:: TASK DATA ::
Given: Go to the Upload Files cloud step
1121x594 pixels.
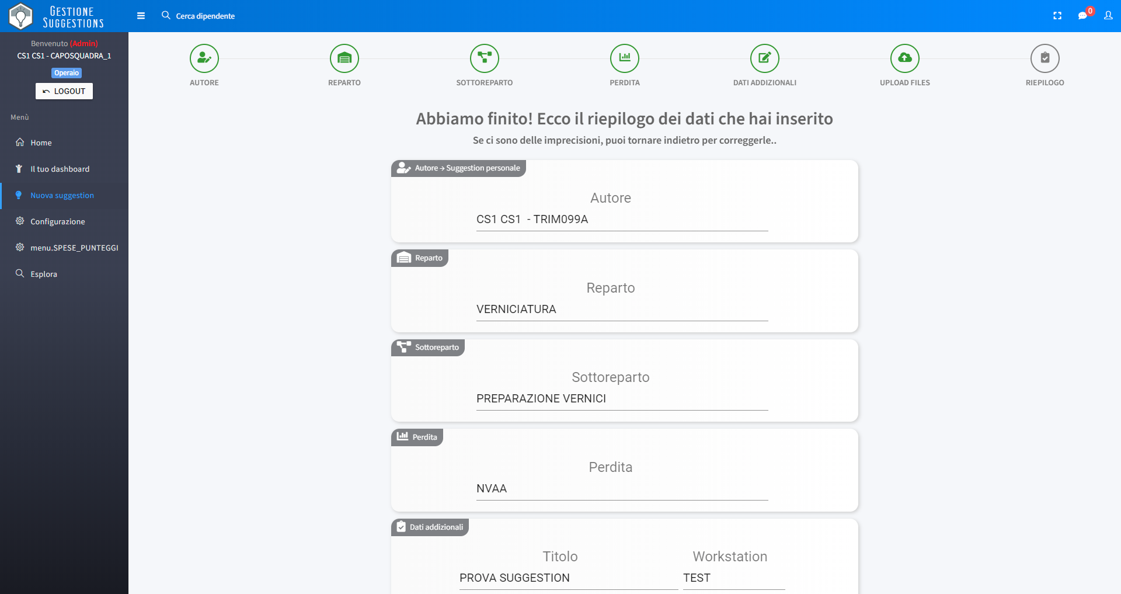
--
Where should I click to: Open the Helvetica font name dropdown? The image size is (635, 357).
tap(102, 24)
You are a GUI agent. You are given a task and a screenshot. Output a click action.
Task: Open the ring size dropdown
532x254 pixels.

:: DO THIS ::
Locate each line in the rows above that contains the word "dropdown", and copy those lines out in full. Treat the match as case-sensitive.

:: TASK RESULT ::
Where should I click to: Open the Helvetica font name dropdown? The image size is (635, 357).
Task: Open the ring size dropdown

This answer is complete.